なんて年だ!脱都心オフィス

2020年07月10日

脱ダム宣言から19年

2001年、当時長野県知事だった作家の田中康夫氏が「脱ダム宣言」を出しました。金もムダだが、河川・湖沼の姿や価値を人工的に変えることへのアンチテーゼでした。これ以降、様々な所でダム計画の停止や廃止が相次ぎました。

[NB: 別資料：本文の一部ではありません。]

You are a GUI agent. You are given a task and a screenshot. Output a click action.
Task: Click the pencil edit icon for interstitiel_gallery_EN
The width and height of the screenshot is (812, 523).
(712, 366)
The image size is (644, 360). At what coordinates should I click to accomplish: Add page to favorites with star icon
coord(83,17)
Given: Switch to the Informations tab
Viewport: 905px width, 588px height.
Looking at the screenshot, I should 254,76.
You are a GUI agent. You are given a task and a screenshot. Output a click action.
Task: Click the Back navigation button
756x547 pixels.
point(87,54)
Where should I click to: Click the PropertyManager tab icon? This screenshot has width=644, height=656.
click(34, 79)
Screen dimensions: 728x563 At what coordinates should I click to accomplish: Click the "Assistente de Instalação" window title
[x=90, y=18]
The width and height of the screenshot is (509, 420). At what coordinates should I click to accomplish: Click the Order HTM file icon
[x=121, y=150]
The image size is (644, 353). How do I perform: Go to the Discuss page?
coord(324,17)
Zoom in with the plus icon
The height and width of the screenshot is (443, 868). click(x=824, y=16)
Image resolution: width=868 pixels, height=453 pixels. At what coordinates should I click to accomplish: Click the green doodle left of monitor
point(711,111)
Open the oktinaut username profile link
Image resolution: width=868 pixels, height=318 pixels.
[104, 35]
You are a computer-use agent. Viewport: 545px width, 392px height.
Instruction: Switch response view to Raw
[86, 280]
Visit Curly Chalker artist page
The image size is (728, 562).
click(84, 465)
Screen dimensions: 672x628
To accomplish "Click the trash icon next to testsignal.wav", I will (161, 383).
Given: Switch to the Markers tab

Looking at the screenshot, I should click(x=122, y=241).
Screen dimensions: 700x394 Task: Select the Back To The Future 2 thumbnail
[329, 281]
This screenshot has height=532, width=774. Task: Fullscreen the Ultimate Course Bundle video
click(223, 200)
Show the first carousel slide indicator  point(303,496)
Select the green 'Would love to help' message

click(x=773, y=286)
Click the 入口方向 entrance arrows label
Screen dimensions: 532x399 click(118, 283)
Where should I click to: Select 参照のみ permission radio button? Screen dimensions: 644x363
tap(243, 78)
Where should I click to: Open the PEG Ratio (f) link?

1つでも中止例が出てくると、公務員と言うのは面倒くさい仕事を嫌うので、反対運動がすごかったり、用地買収が進んでない例などを積極的に中止とする例が出て来ました。単純に言えば「易きに流れる」というのが一般化したわけです。

ただ、長野県では次の村井知事が2007年に「脱・脱ダム宣言」をして元に戻ったので、長野においては田中氏の一時的なパフォーマンスだったのかもしれません。結果的にダムはやめたけど、超巨大な擁壁等が築かれたので、自然の姿を遺すと言う観点でも疑問が残ってます。

ところが、そこから2年後の2009年に前原国交大臣が「民主党の衆院選マニフェス通りに、群馬県・八ツ場ダム、熊本県・川辺川ダムの建設中止」を明言したのです。

その後どうなったかというと、八ツ場ダムは知事が自民党でしたので自民党政権になって工事が再開され今年3月に68年間の時を経て完成。逆に2008年に初当選の蒲島知事は当初から川辺川ダム廃止を宣言していたため計画自体が完全に消滅しました。

ただ、日本三大急流の一つとされる球磨川は水害が予見されていたわけで、川辺川ダムの計画中止とともに別の治水計画が必要だったはずですが、10年以上にもわたって放置されて来ました。ダムはいらないけど、それ以外の治水計画はなく、やる金もないという状態だったわけです。

ただ、地方では川沿いに道路や鉄道が整備され、そこを拠点に町が整備されてます。とくに河川沿いで町が広がった場所は川幅が小さくなってる場合が多く、そこがボトルネックになって越水が起きやす事は以前から指摘されていました。河川で越水や堤防決壊が発生すると被害は甚大になるわけで放置するわけにはいかないはずです。

大雨で氾濫するのが当たり前だった品川区&目黒区内の目黒川は、都市ダムと言える巨大な調整用貯水池を地下に建設して治水に成功しています。安全な河川の在り方についても、再考が必要な時期なんじゃないかと思ってます。